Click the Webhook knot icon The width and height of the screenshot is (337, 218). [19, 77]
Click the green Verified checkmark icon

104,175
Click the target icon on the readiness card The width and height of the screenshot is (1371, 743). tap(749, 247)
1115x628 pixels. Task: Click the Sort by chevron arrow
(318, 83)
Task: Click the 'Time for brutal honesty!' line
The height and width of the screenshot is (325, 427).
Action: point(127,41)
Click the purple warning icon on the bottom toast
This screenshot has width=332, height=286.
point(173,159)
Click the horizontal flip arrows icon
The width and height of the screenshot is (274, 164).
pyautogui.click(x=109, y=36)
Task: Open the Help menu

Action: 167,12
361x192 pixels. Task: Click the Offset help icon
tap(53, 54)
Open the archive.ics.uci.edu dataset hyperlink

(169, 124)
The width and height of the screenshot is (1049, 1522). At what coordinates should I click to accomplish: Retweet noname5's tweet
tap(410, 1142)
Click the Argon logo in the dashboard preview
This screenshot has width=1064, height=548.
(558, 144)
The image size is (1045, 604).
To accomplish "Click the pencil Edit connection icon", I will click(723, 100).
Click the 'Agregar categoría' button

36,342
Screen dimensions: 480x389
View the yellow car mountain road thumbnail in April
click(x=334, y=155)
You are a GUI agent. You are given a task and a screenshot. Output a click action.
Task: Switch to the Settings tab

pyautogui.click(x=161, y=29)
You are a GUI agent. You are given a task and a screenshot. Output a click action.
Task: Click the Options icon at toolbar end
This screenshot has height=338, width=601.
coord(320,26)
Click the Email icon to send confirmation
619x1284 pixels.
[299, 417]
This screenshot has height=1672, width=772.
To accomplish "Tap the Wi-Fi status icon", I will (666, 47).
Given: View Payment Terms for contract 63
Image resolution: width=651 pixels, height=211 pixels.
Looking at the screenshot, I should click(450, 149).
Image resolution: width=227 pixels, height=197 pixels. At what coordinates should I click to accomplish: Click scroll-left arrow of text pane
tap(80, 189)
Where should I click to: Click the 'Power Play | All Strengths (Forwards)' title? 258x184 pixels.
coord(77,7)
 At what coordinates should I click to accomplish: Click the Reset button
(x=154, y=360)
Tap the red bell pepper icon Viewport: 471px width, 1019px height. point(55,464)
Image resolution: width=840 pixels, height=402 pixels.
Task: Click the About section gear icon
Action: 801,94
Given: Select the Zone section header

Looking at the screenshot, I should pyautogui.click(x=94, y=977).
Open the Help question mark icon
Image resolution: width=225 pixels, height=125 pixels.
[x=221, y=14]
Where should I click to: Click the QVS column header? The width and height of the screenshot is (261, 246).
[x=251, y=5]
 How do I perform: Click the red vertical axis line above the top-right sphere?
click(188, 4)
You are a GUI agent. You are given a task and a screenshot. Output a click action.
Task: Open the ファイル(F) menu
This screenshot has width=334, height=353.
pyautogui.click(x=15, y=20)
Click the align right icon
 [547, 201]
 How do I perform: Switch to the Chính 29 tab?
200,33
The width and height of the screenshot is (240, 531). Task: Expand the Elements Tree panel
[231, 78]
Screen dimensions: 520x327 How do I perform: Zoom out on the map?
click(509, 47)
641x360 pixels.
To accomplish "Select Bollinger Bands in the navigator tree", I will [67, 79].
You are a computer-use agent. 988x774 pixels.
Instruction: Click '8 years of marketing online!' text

→ **Work item**
Keep every word intact and transcribe the records in full.

→ **Result for this task**
Click the Webhook knot icon The width and height of the screenshot is (337, 218). [19, 77]
Click the green Verified checkmark icon

104,175
Click the target icon on the readiness card The width and height of the screenshot is (1371, 743). tap(749, 247)
1115x628 pixels. Task: Click the Sort by chevron arrow
(318, 83)
Task: Click the 'Time for brutal honesty!' line
The height and width of the screenshot is (325, 427).
Action: point(127,41)
Click the purple warning icon on the bottom toast
This screenshot has width=332, height=286.
point(173,159)
Click the horizontal flip arrows icon
The width and height of the screenshot is (274, 164).
pyautogui.click(x=109, y=36)
Task: Open the Help menu

Action: 167,12
361x192 pixels. Task: Click the Offset help icon
tap(53, 54)
Open the archive.ics.uci.edu dataset hyperlink

(169, 124)
The width and height of the screenshot is (1049, 1522). At what coordinates should I click to accomplish: Retweet noname5's tweet
tap(410, 1142)
Click the Argon logo in the dashboard preview
This screenshot has width=1064, height=548.
(558, 144)
The image size is (1045, 604).
To accomplish "Click the pencil Edit connection icon", I will click(723, 100).
Click the 'Agregar categoría' button

36,342
Screen dimensions: 480x389
View the yellow car mountain road thumbnail in April
click(x=334, y=155)
You are a GUI agent. You are given a task and a screenshot. Output a click action.
Task: Switch to the Settings tab

pyautogui.click(x=161, y=29)
You are a GUI agent. You are given a task and a screenshot. Output a click action.
Task: Click the Options icon at toolbar end
This screenshot has height=338, width=601.
coord(320,26)
Click the Email icon to send confirmation
619x1284 pixels.
[299, 417]
This screenshot has height=1672, width=772.
To accomplish "Tap the Wi-Fi status icon", I will (666, 47).
Given: View Payment Terms for contract 63
Image resolution: width=651 pixels, height=211 pixels.
Looking at the screenshot, I should click(450, 149).
Image resolution: width=227 pixels, height=197 pixels. At what coordinates should I click to accomplish: Click scroll-left arrow of text pane
tap(80, 189)
Where should I click to: Click the 'Power Play | All Strengths (Forwards)' title? 258x184 pixels.
coord(77,7)
 At what coordinates should I click to accomplish: Click the Reset button
(x=154, y=360)
Tap the red bell pepper icon Viewport: 471px width, 1019px height. point(55,464)
Image resolution: width=840 pixels, height=402 pixels.
Task: Click the About section gear icon
Action: 801,94
Given: Select the Zone section header

Looking at the screenshot, I should pyautogui.click(x=94, y=977).
Open the Help question mark icon
Image resolution: width=225 pixels, height=125 pixels.
[x=221, y=14]
Where should I click to: Click the QVS column header? The width and height of the screenshot is (261, 246).
[x=251, y=5]
 How do I perform: Click the red vertical axis line above the top-right sphere?
click(188, 4)
You are a GUI agent. You are given a task and a screenshot. Output a click action.
Task: Open the ファイル(F) menu
This screenshot has width=334, height=353.
pyautogui.click(x=15, y=20)
Click the align right icon
 [547, 201]
 How do I perform: Switch to the Chính 29 tab?
200,33
The width and height of the screenshot is (240, 531). Task: Expand the Elements Tree panel
[231, 78]
Screen dimensions: 520x327 How do I perform: Zoom out on the map?
click(509, 47)
641x360 pixels.
To accomplish "Select Bollinger Bands in the navigator tree", I will [67, 79].
You are a computer-use agent. 988x774 pixels.
Instruction: Click '8 years of marketing online!' text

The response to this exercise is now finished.